What you have to do: Please return the whole listing exactly.

Data records:
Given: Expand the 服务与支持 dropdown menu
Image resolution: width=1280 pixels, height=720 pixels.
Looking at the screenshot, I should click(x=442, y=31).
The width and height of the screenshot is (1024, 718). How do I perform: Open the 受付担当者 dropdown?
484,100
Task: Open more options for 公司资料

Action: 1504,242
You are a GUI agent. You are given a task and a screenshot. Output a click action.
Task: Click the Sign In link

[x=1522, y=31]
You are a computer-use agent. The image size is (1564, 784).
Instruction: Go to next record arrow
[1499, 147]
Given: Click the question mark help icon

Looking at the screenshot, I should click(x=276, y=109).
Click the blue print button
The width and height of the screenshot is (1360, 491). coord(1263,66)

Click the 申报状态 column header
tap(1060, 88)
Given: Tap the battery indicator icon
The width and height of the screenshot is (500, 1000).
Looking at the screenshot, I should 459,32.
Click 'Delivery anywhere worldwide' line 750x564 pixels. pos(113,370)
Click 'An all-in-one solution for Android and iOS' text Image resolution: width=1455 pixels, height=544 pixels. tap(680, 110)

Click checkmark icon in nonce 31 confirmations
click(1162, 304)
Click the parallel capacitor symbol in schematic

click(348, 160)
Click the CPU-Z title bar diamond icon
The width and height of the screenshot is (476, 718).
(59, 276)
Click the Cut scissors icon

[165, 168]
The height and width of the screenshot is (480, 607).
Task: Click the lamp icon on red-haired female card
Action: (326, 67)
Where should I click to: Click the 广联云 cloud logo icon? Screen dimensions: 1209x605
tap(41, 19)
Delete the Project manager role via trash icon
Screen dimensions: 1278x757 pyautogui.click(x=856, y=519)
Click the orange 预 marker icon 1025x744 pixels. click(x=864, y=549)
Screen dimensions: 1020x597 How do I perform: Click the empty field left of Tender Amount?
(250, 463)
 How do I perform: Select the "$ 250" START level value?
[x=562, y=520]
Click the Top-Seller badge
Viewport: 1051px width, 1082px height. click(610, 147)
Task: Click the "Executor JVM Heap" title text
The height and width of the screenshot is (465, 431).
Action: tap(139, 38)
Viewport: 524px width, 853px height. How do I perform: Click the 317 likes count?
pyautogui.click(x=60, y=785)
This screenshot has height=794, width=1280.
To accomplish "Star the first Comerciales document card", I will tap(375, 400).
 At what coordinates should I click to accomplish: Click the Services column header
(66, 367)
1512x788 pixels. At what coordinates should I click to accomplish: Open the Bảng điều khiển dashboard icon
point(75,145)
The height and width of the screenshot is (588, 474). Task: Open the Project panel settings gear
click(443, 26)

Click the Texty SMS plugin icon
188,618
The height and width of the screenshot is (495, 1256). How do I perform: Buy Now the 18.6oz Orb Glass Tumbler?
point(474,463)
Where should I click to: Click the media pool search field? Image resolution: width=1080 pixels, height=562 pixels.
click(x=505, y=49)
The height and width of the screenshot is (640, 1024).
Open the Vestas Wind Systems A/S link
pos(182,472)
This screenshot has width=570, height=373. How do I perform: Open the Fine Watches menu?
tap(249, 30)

Task output:
Given: Expand the 服务与支持 dropdown menu
Image resolution: width=1280 pixels, height=720 pixels.
Looking at the screenshot, I should click(x=442, y=31).
The width and height of the screenshot is (1024, 718). How do I perform: Open the 受付担当者 dropdown?
484,100
Task: Open more options for 公司资料

Action: 1504,242
You are a GUI agent. You are given a task and a screenshot. Output a click action.
Task: Click the Sign In link

[x=1522, y=31]
You are a computer-use agent. The image size is (1564, 784).
Instruction: Go to next record arrow
[1499, 147]
Given: Click the question mark help icon

Looking at the screenshot, I should click(x=276, y=109).
Click the blue print button
The width and height of the screenshot is (1360, 491). coord(1263,66)

Click the 申报状态 column header
tap(1060, 88)
Given: Tap the battery indicator icon
The width and height of the screenshot is (500, 1000).
Looking at the screenshot, I should 459,32.
Click 'Delivery anywhere worldwide' line 750x564 pixels. pos(113,370)
Click 'An all-in-one solution for Android and iOS' text Image resolution: width=1455 pixels, height=544 pixels. tap(680, 110)

Click checkmark icon in nonce 31 confirmations
click(1162, 304)
Click the parallel capacitor symbol in schematic

click(348, 160)
Click the CPU-Z title bar diamond icon
The width and height of the screenshot is (476, 718).
(59, 276)
Click the Cut scissors icon

[165, 168]
The height and width of the screenshot is (480, 607).
Task: Click the lamp icon on red-haired female card
Action: (326, 67)
Where should I click to: Click the 广联云 cloud logo icon? Screen dimensions: 1209x605
tap(41, 19)
Delete the Project manager role via trash icon
Screen dimensions: 1278x757 pyautogui.click(x=856, y=519)
Click the orange 预 marker icon 1025x744 pixels. click(x=864, y=549)
Screen dimensions: 1020x597 How do I perform: Click the empty field left of Tender Amount?
(250, 463)
 How do I perform: Select the "$ 250" START level value?
[x=562, y=520]
Click the Top-Seller badge
Viewport: 1051px width, 1082px height. click(610, 147)
Task: Click the "Executor JVM Heap" title text
The height and width of the screenshot is (465, 431).
Action: tap(139, 38)
Viewport: 524px width, 853px height. How do I perform: Click the 317 likes count?
pyautogui.click(x=60, y=785)
This screenshot has height=794, width=1280.
To accomplish "Star the first Comerciales document card", I will tap(375, 400).
 At what coordinates should I click to accomplish: Click the Services column header
(66, 367)
1512x788 pixels. At what coordinates should I click to accomplish: Open the Bảng điều khiển dashboard icon
point(75,145)
The height and width of the screenshot is (588, 474). Task: Open the Project panel settings gear
click(443, 26)

Click the Texty SMS plugin icon
188,618
The height and width of the screenshot is (495, 1256). How do I perform: Buy Now the 18.6oz Orb Glass Tumbler?
point(474,463)
Where should I click to: Click the media pool search field? Image resolution: width=1080 pixels, height=562 pixels.
click(x=505, y=49)
The height and width of the screenshot is (640, 1024).
Open the Vestas Wind Systems A/S link
pos(182,472)
This screenshot has width=570, height=373. How do I perform: Open the Fine Watches menu?
tap(249, 30)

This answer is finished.